The problem gets much worse because of differences between one
language and another in the mechanics and semantics of basic types,
ways of constructing new types from existing ones, and runtime
behavior.
This problem of language interoperability is easy to solve for conventional, non-object-oriented languages. Indeed, the remote procedure call (RPC) standard is predicated on a standard way of constructing data types from atomic elements like integers, characters, and Booleans. What makes it infinitely harder for object-oriented languages is that those languages' type definitions include operations (a.k.a. methods or functions), which constitute a type's behavior.
The most successful attempt to get different object-oriented languages to interoperate so far has been within the Object Management Group's CORBA (Common Object Request Broker Architecture) specification. The CORBA architecture includes the type specification language IDL (Interface Definition Language) and prescribes a set of language bindings that allow data types specified in IDL to be implemented in another language. In other words: you use IDL to specify the behavior and attributes of a type, without saying anything about how the behavior will be implemented; you use another language (C++, say) to specify the same type and the implementation; and the C++ Language Binding maps your C++ code to IDL. C++ greatly influenced the design of IDL, so it's not surprising that a C++ binding to IDL was fairly easy to create. OMG's next binding attempt, to Smalltalk, turned out to be much harder.
Informix and Illustra are attempting a similar task with their Language Adaptors. But they have it even harder than the OMG. Whereas IDL was designed with the express purpose of being bound to other languages for type implementation, Illustra's type definition language was not. Luckily, Informix/Illustra realizes this. Instead of using Illustra's type definition language out of the box, they will adapt it for Universal Server so that it can be used with Language Adaptors in the cleanest way possible -- and hopefully current Illustra developers will be able to migrate automatically to the new language.

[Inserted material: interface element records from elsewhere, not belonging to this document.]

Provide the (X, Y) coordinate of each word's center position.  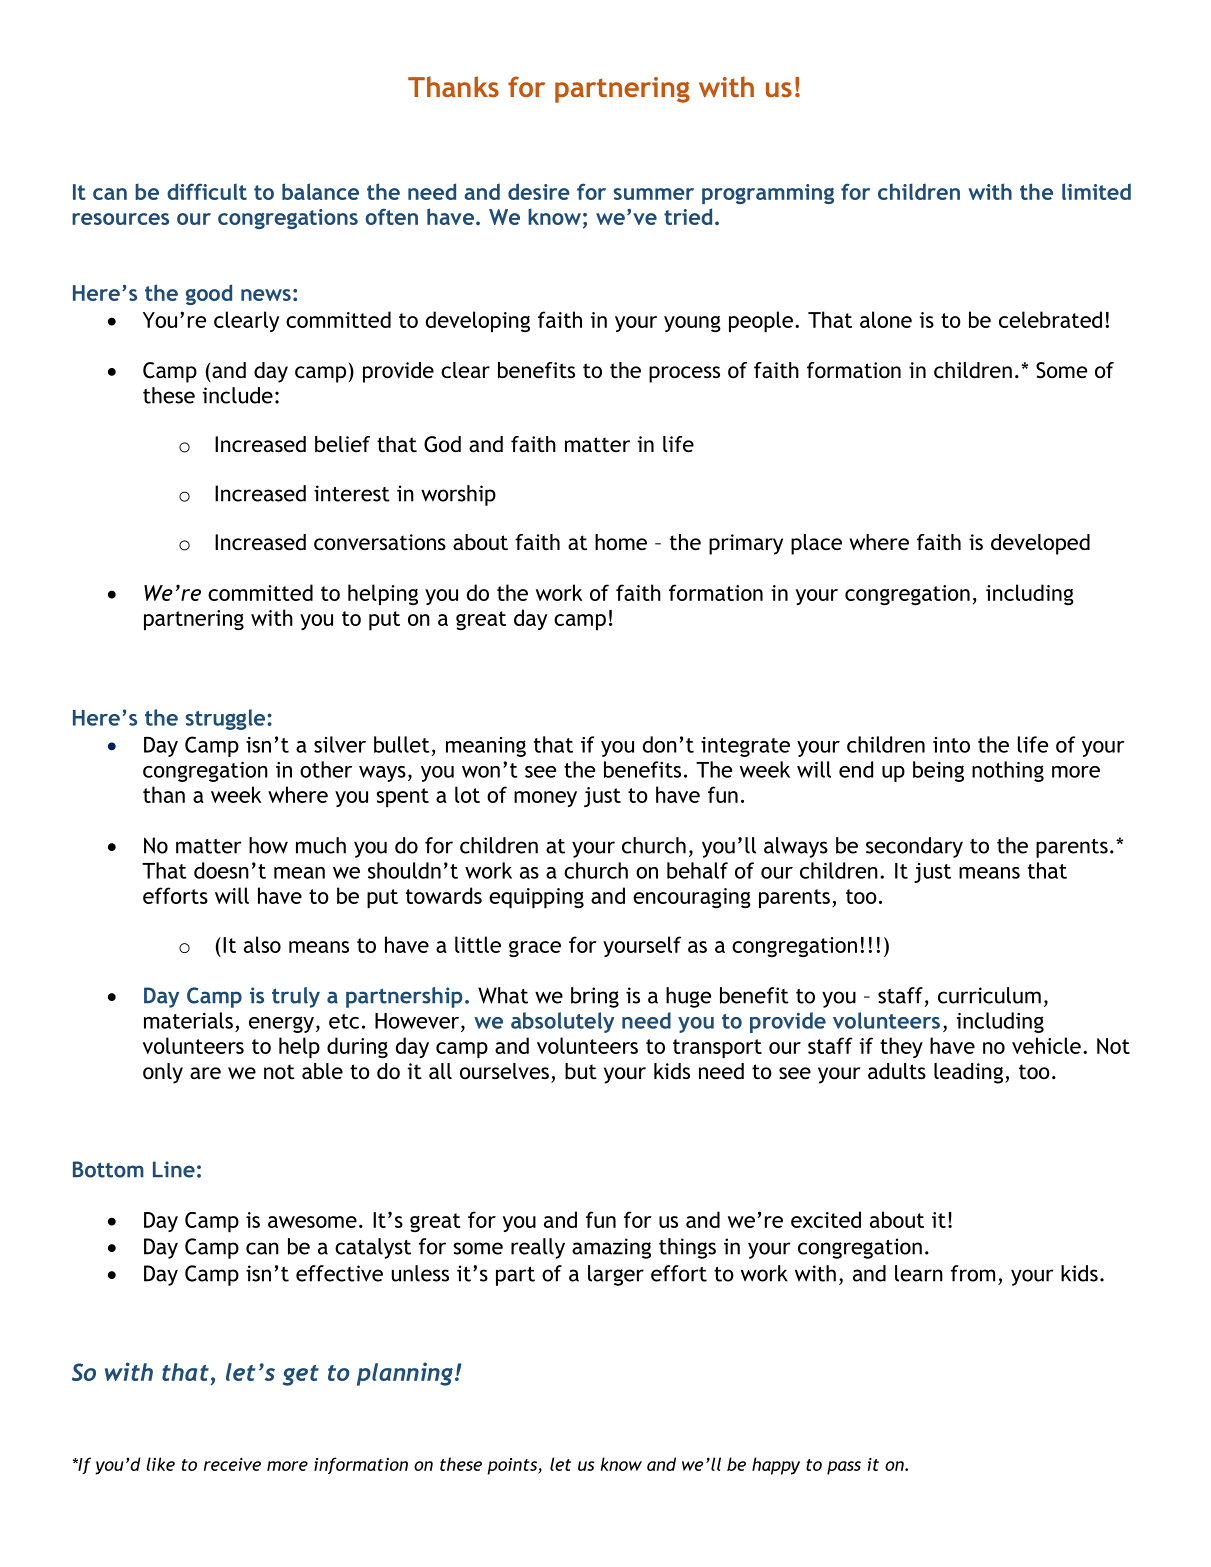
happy (776, 1466)
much (321, 845)
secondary (914, 847)
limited (1096, 191)
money (545, 799)
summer (654, 194)
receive (232, 1464)
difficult (207, 191)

Still, the Language Adaptors layer will be difficult to deliver. Call me a skeptic, but I would be surprised if Informix delivers on this one by the end of calendar 1996. At the same time, such technology is necessary, given the likely metamorphosis of the object-oriented programming scene from one standard language (C++) and a few niche players (Smalltalk, Objective-C) to three standards (C++, Java, IDL) that cover relatively non-overlapping application domains. These languages will be part of toolkits used to build new applications that handle complex data and are enterprise-scalable (CORBA/IDL) and Internet/intranet-enabled (Java).
The database solution for these types of applications has been a choice between C++-based object databases, which handle complex types well and mesh nicely with C++ as an application language, and relational databases, which offer scalability but don't deal well with data complexity and fit poorly with object-oriented languages. Informix is poised to be the first to offer a way out of this dilemma. Universal Server, when released, will not represent a new paradigm for databases, but it should combine readiness for complex data with the major-league infrastructural wherewithal and Internet/intranet readiness today's organizations need. In other words, it should come closer than anything else available to living up to its lofty name. If Informix can defy history by incorporating major technology through acquisition, it will have a winner.